(Ausgangstext):
------------------------------

Bei der historischen Betrachtung der Immobilienanlage von deutschen Versicherungen fällt auf: Eine große Anzahl entfiel auf Gebäude, in denen einst ihre Vertriebsflächen untergebracht waren. Daher war der Immobilienbestand meist quer über die Republik verteilt, von Neumünster bis nach Ravensburg. Immobilienwirtschaftliche Kriterien hatten dabei kaum eine Bedeutung. Dies änderte sich Ende des vergangenen Jahrtausends, auch bei der Meag. Der gesamte Immobilienbestand von Munich Re und Ergo wurde beim Vermögensmanager der Gruppe, Meag, mit dem Auftrag zusammengefasst, einen nachhaltig positiven Ertrag im Hinblick auf die Anlageziele der konzerneigenen Versicherungsgesellschaften zu erwirtschaften.

Nach Sichtung und systematischer Erfassung bei der Zusammenführung des vorhandenen Immobilienbestandes ging es um die Bewertung des langfristigen Potenzials. Es war naheliegend, dass zunächst eine Bereinigung des Bestandes auf der Tagesordnung stand. Weniger aussichtsreiche Lagen und Objekte von geringwertiger Qualität waren zu ersetzen durch langfristig aussichts- und ertragreiche Objekte. Nach größeren Aufräumarbeiten und Ersatzinvestitionen mit erheblichen positiven Folgen für die langfristige Wertentwicklung des Immobilienportfolios, schlug die Stunde der Bestandsarbeit.

------------------------------

(Bereitgestelltes Material):

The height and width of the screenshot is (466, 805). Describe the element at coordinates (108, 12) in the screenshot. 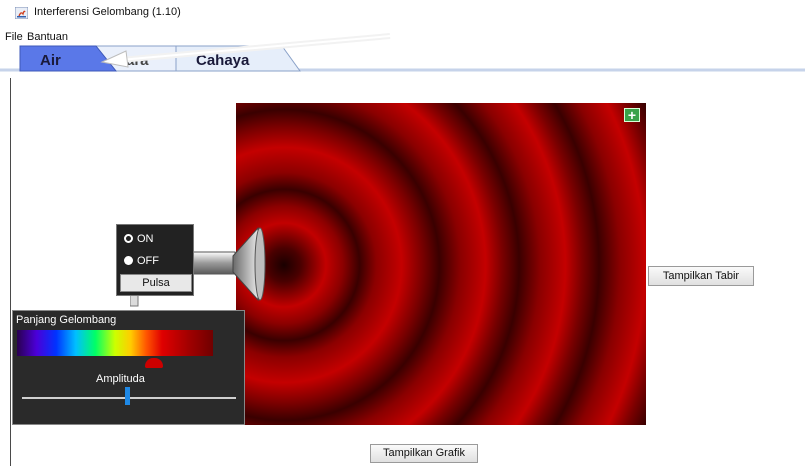

I see `window-title: Interferensi Gelombang (1.10)` at that location.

------------------------------

(Zu erledigende Aufgaben):
1. Übernimm aus dem Text über die Immobilienanlage deutscher Versicherungen wortgetreu den Abschnitt von "Nach Sichtung und" bis "Stunde der Bestandsarbeit.".
2. Beantworte anhand des Textes über die Immobilienanlage deutscher Versicherungen diese Fragen:
(a) Zwischen welchen beiden Orten war der Immobilienbestand verteilt?
(b) Wessen gesamter Immobilienbestand wurde bei der Meag zusammengefasst?
(c) Was stand nach Sichtung und Erfassung des Bestandes zunächst auf der Tagesordnung?
3. Schreibe den Text über die Immobilienanlage deutscher Versicherungen im Anschluss an seinen letzten Satz weiter.

(Lösungen zur Übung):
1.
Nach Sichtung und systematischer Erfassung bei der Zusammenführung des vorhandenen Immobilienbestandes ging es um die Bewertung des langfristigen Potenzials. Es war naheliegend, dass zunächst eine Bereinigung des Bestandes auf der Tagesordnung stand. Weniger aussichtsreiche Lagen und Objekte von geringwertiger Qualität waren zu ersetzen durch langfristig aussichts- und ertragreiche Objekte. Nach größeren Aufräumarbeiten und Ersatzinvestitionen mit erheblichen positiven Folgen für die langfristige Wertentwicklung des Immobilienportfolios, schlug die Stunde der Bestandsarbeit.

2.
(a) Von Neumünster bis nach Ravensburg.
(b) Der von Munich Re und Ergo.
(c) Eine Bereinigung des Bestandes.

3.
Die Stunde der Bestandsarbeit

Früher als andere Marktplayer hat die Meag auf wirtschaftliche Bedeutung der Bestandsarbeit und des Lebenszyklusmanagement gesetzt. Zum einen wurden früh die Immobilienanlagen streng an den Erfordernissen der Versicherungen und damit an ihren langfristigen Zahlungsverpflichtungen ausgerichtet. Ziel waren und sind langfristig berechenbare und planbare Cashflows. Eine Fokussierung auf die Bestandsarbeit drängt sich dann fast schon auf. Zum anderen wurde ebenfalls erkannt, dass gerade bei Marktzyklen wie dem gegenwärtigen, wo Neuakquisitionen besonders teuer sind, die damit verbundenen hohen Transaktionskosten zu einem unverhältnismäßigen Renditeverlust führen.

Der Lebenszyklus von Immobilien kann modellhaft in Phasen unterteilt werden. Mit Phase 1, dem Neubau beziehungsweise der Erstbetriebsphase beginnt der Ablauf. Auch wenn in dieser Phase keine Erträge erzielt werden können, ist eine gute Planung, Steuerung und Baucontrolling zur effizienten Projektumsetzung notwendig. In Phase 2 folgt die Regelbetriebsphase, diese stellt den längsten Nutzungsabschnitt eines Objektes dar und liefert stabile Erträge. Bei Wohnimmobilien kann sie sich auch über viele Mieter hinweg strecken, bei Büroimmobilien dagegen meist nur über einen einzigen Mieter, denn die Anforderungen der Nutzer an eine Immobilie sind sehr individuell.

Während der (Wieder-)Vermietungsphase besteht geringer Steuerungs- und Reinvestitionsbedarf. Instandhaltungsmaßnahmen und Kosten die im Rahmen des Mieterwechsels entstehen, können aus den Cashflows bedient werden. Phase 3, die Beobachtungs- beziehungsweise Instandsetzungsphase, schließt sich nun an. Dabei ist die ökonomisch richtige Festlegung des Beginns der Phase 3 nicht ganz einfach. Je höher sich der Aufwand bei der Wiedervermietung gestaltet, desto wahrscheinlicher neigt sich die Regelbetriebsphase dem Ende zu. Der Aufwand entsteht beim Mieterwechsel in Form geringerer Anschlussmieten, einer längeren Vermarktungsphase oder einem erhöhten Reinvestitionsbedarf für einzelne Gewerke, zum Beispiel Aufzug, Heizung, Dach oder Fassade. Die Verzinsung der Immobilie ist in dieser Phase noch risikoadäquat mit Blick auf die Vermietungsperiode. Die Immobilie entzieht sich langsam dem Marktinteresse.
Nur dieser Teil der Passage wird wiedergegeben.